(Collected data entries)
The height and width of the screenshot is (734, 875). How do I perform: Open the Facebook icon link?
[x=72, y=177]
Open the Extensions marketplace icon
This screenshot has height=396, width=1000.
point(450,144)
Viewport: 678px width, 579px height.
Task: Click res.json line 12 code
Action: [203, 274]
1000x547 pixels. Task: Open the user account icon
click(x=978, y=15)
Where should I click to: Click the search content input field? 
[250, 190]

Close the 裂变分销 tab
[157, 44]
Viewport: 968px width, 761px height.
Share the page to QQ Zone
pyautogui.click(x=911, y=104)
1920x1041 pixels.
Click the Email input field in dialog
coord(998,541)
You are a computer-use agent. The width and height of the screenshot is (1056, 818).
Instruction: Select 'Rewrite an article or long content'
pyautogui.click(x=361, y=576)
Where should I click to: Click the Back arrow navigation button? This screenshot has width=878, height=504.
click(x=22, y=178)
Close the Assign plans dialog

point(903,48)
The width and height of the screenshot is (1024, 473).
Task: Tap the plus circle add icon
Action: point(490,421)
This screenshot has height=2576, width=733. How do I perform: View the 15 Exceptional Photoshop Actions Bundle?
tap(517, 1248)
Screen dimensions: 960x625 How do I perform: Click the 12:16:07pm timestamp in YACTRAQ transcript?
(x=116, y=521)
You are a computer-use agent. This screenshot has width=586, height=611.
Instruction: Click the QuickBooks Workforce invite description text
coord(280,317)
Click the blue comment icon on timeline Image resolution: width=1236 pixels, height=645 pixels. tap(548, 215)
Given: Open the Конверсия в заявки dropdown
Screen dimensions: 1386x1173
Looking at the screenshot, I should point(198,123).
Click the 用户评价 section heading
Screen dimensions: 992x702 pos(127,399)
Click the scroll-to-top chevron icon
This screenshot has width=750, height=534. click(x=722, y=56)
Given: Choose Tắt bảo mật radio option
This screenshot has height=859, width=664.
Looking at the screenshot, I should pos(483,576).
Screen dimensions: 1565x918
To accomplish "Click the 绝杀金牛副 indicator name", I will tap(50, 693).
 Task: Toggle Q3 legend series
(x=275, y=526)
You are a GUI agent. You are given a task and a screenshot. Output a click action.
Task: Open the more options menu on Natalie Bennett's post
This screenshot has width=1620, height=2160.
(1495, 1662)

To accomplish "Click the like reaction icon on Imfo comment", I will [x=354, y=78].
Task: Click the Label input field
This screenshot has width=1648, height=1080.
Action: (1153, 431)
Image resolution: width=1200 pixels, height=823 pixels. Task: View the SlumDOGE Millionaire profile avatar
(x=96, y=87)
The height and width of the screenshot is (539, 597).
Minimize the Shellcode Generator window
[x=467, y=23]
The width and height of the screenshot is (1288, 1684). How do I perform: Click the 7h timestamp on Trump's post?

▶ **PROBLEM TO SOLVE**
Of the lines above, show those in which "agent" appears.

▶ **ANSWER SPACE**
You are a computer-use agent. The width and height of the screenshot is (1056, 818).
You are a computer-use agent. This screenshot has width=586, height=611.
You are a GUI agent. You are given a task and a screenshot. Output a click action.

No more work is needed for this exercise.